The first thing I picture is an airline pilot with a gun at the controls of a 747.
Then I picture a wild-eyed terrorist bursting through the cockpit door and announcing a hijacking.
Then I picture the pilot, one hand on the controls, turning around to shoot with his free hand, the way the stagecoach driver in the Old West used to hold the reins in one hand and shoot at the bad guys over his shoulder.
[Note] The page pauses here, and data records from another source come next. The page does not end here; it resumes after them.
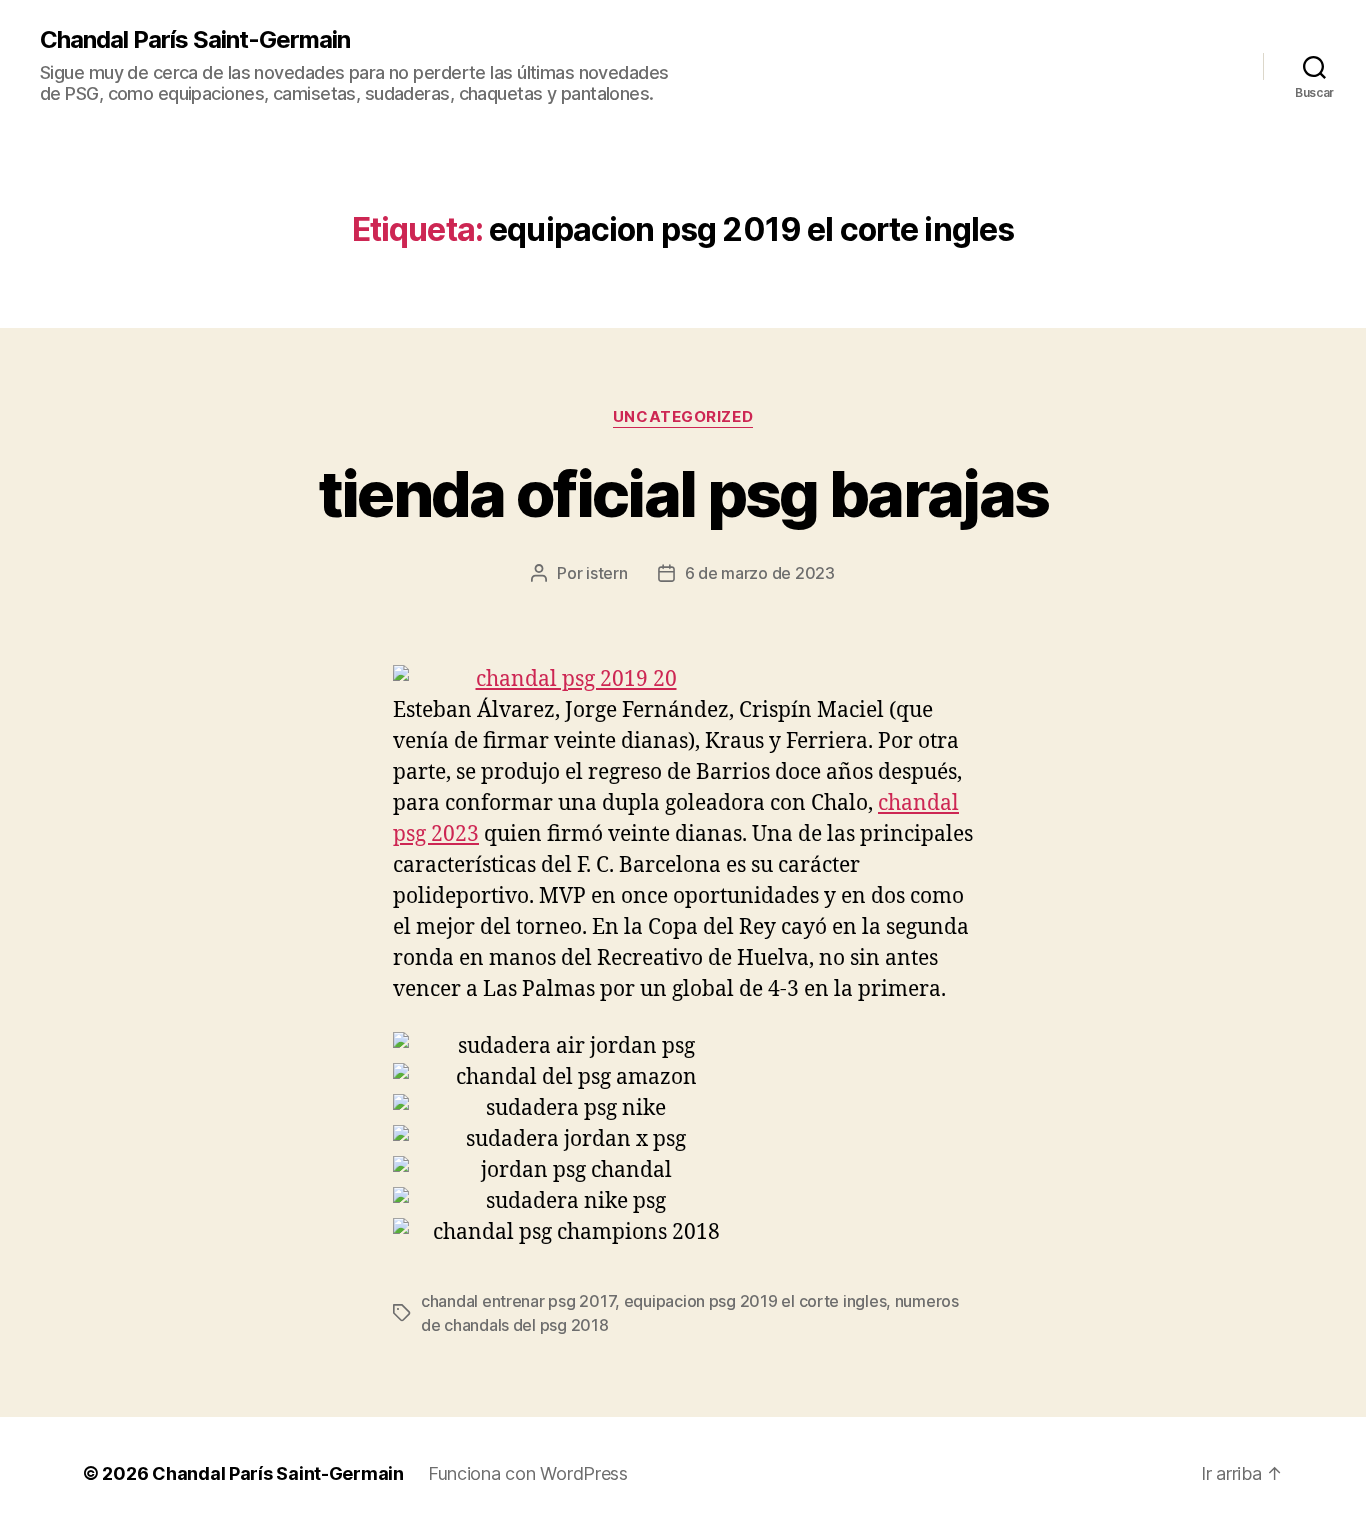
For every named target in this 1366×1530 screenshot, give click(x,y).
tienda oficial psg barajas (683, 493)
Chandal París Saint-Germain (195, 40)
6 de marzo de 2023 (760, 573)
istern (606, 573)
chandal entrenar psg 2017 (518, 1301)
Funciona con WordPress (528, 1473)
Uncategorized (683, 417)
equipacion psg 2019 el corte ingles (755, 1301)
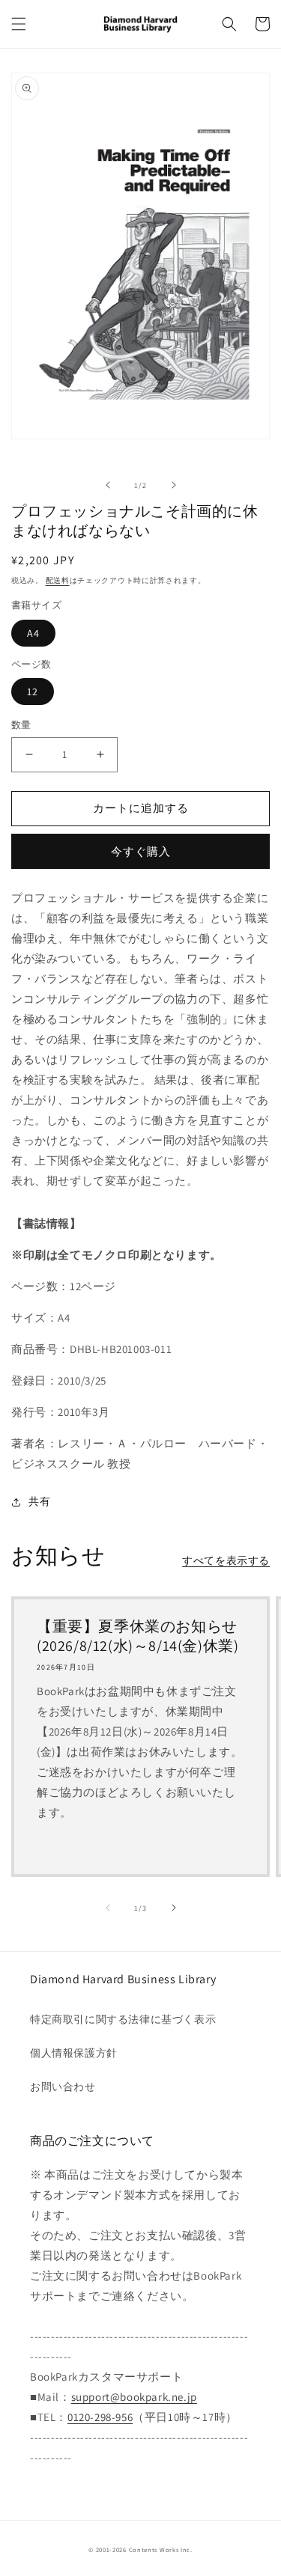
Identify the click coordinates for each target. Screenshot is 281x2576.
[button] (18, 23)
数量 (21, 724)
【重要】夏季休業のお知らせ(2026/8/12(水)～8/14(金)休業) (137, 1636)
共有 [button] (39, 1501)
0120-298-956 (100, 2417)
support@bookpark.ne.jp (134, 2397)
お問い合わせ (63, 2086)
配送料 (58, 580)
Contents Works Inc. (161, 2549)
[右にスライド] (173, 484)
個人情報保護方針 (74, 2053)
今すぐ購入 (141, 851)
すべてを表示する (226, 1560)
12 (32, 691)
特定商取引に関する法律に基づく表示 (123, 2019)
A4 (33, 633)
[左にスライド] (107, 484)
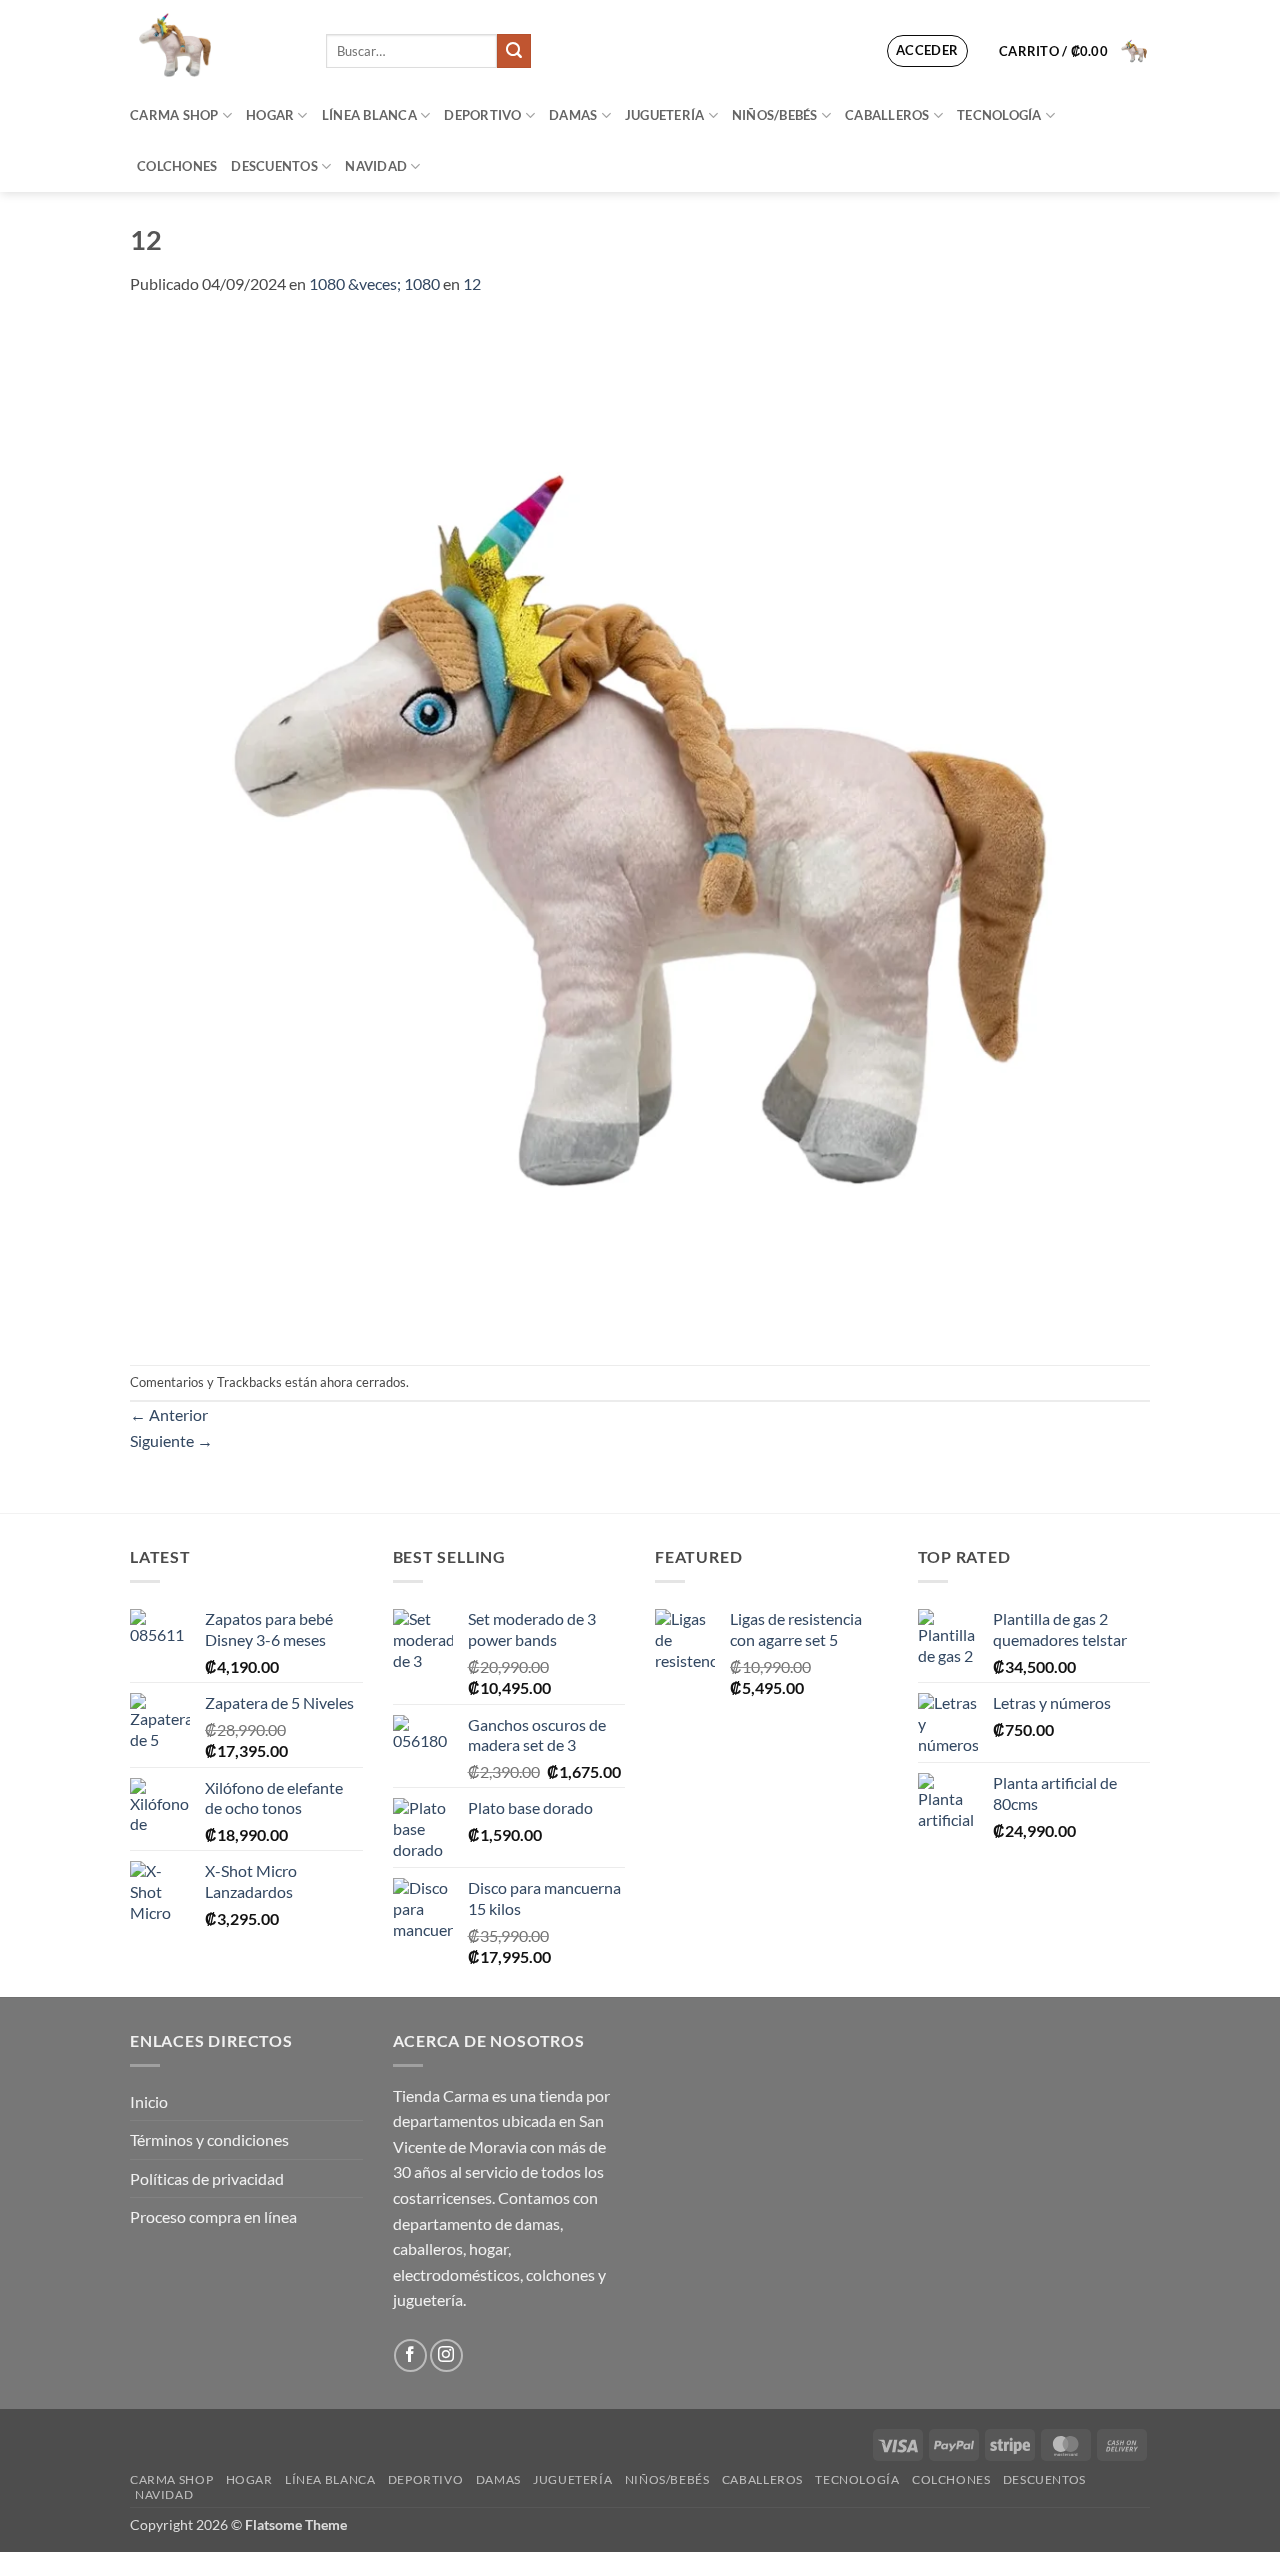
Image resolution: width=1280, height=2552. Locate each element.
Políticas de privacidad (207, 2178)
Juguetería (665, 115)
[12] (640, 828)
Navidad (376, 166)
Meanwhile, the plane is dipping and rolling and passengers are screaming, including me, sitting back there in seat 18A with a spilled Coke puddling in my lap.
No, check that.
I wouldn't be screaming at this point.
Because I'd already be dead of a heart attack.
Anyway, I bring up this scenario because the Air Line Pilots Association, the largest pilot's union in the country, wants its members to be allowed to carry guns in the cockpit to ward off hijackers.
Look, I'm all for warding off hijackers.
Especially if they're trying to hijack any flight I'm on.
But the idea of gunplay at 35,000 feet makes a lot of fliers like me nervous. Me, I start gripping the armrests if someone just mentions turbulence, never mind if gunshots ring out.
So yesterday I called Roy Freundlich, a spokesman for the U.S. Airways unit of the pilots union, to discuss this whole business of guns in the cockpit.
Freundlich has been a pilot for 21 years, 14 with U.S. Airways. When I asked him right off the bat if he wanted to be armed in the cockpit, he didn't hesitate.
"Yes," he said. "The threat to airline pilots and passengers has changed. It isn't about hijackers coming on board to bargain [for something] anymore. It's about hijackers getting on an airplane ... to destroy the airplane and harm a lot of people."
So, in the wake of the horrible attacks on the World Trade Center and the Pentagon, the pilot's union is proposing some radical changes.
For one thing, they want more secure cockpit doors.
"Right now," said Freundlich, "they keep out the old lady who mistakes the cockpit for the bathroom. But that's about it."
Any adult who wants to kick in the door, or ram it open with his shoulder, would have no problem, Freundlich added.
Which is why aviation experts are toying with the idea of everything from steel-reinforced cockpit doors to double-doors with a safety chamber in-between, so that anyone entering the cockpit could be scrutinized and denied access if deemed to be a threat.